Material to process:
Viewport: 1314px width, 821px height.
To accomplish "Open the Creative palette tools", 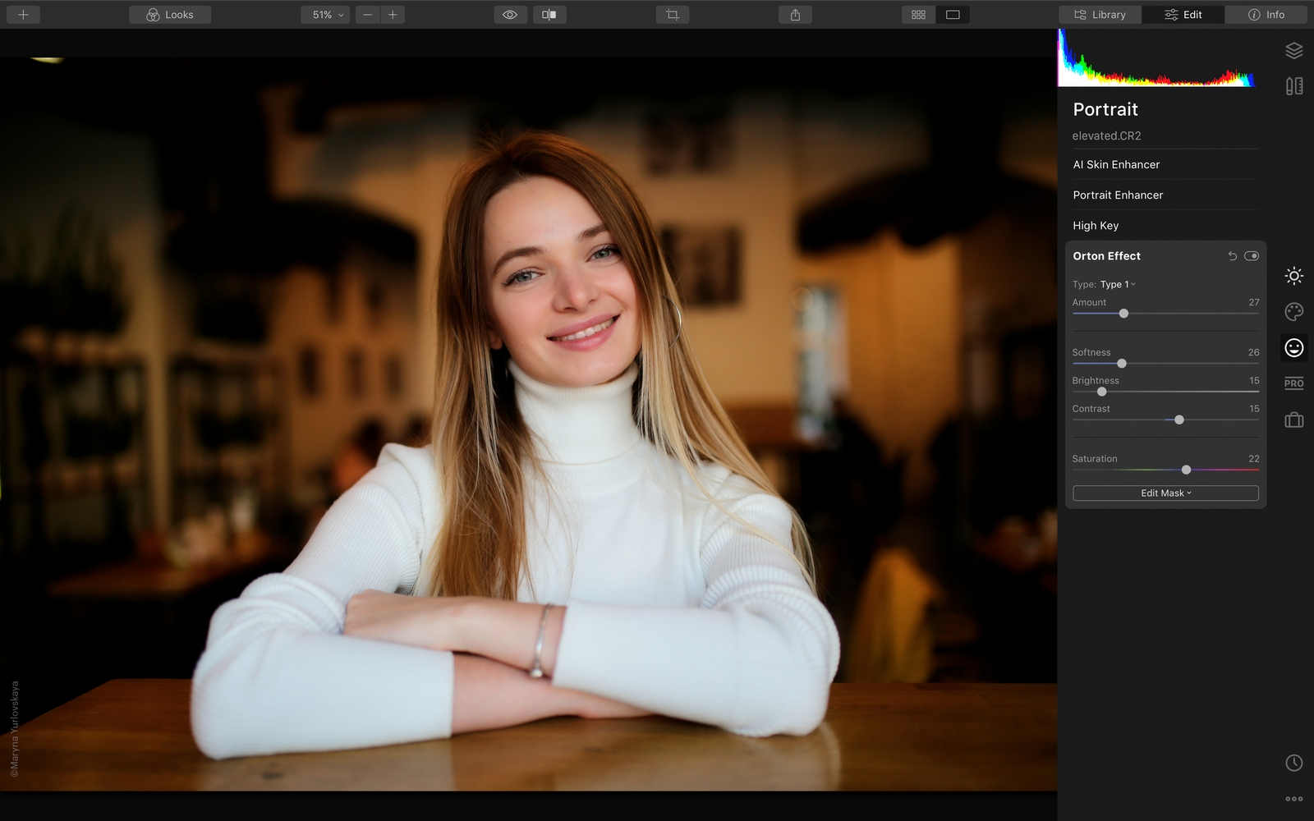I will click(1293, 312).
---
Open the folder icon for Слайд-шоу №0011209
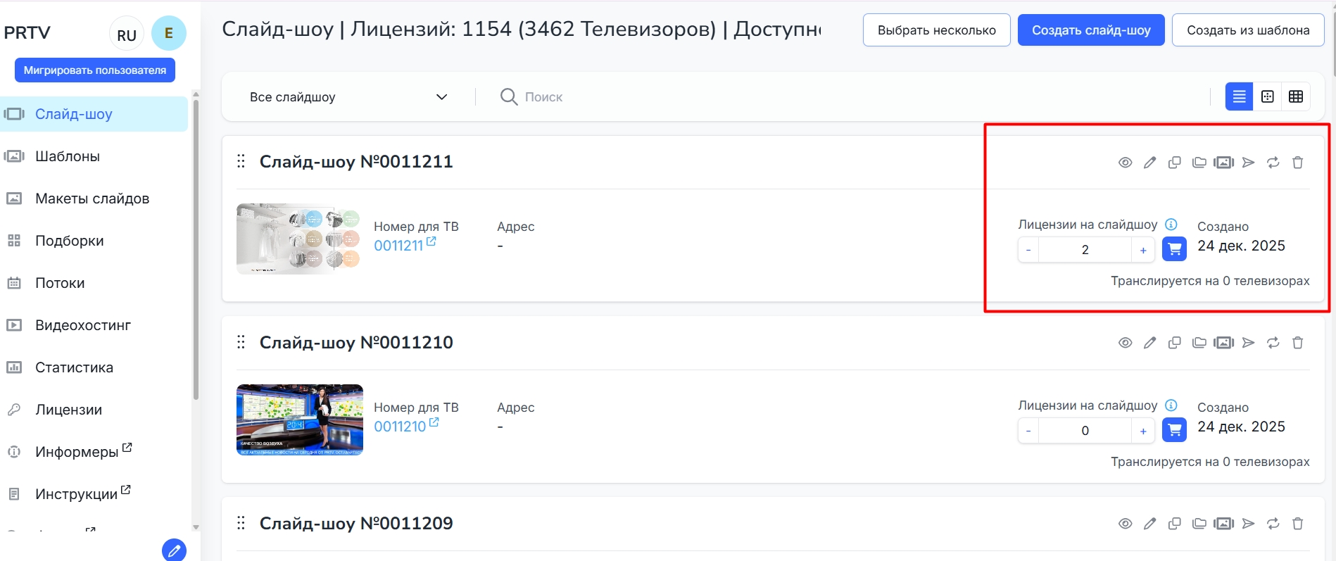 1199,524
==
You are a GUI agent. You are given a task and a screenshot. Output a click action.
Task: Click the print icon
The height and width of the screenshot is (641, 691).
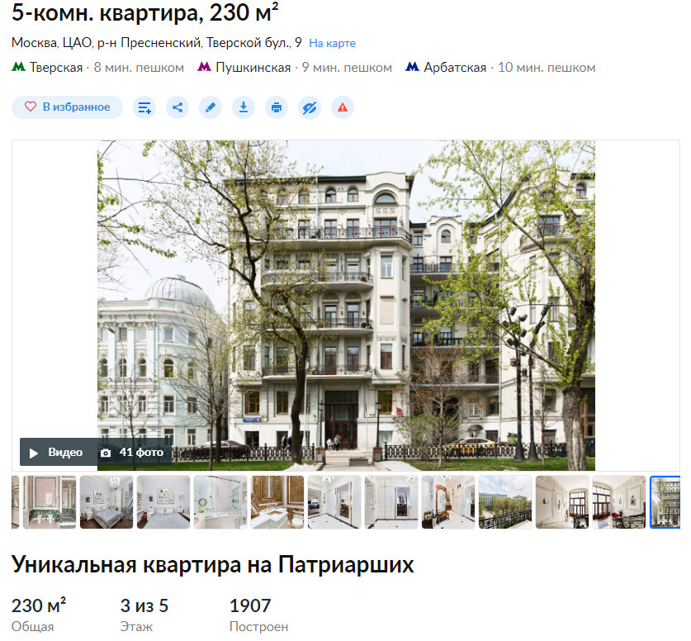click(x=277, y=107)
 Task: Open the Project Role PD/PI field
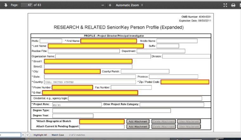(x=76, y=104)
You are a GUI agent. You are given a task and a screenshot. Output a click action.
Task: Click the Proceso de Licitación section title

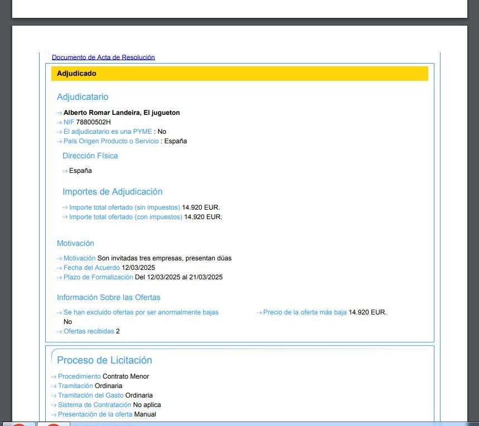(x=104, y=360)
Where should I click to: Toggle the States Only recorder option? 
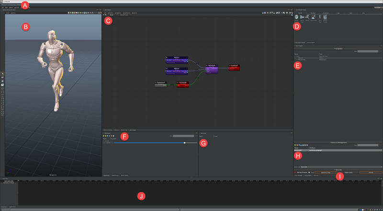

Set problem: Please return each line of the material above that contains the word "icon".

Result:
Open the folder icon for Слайд-шоу №0011209
Task: Click the print icon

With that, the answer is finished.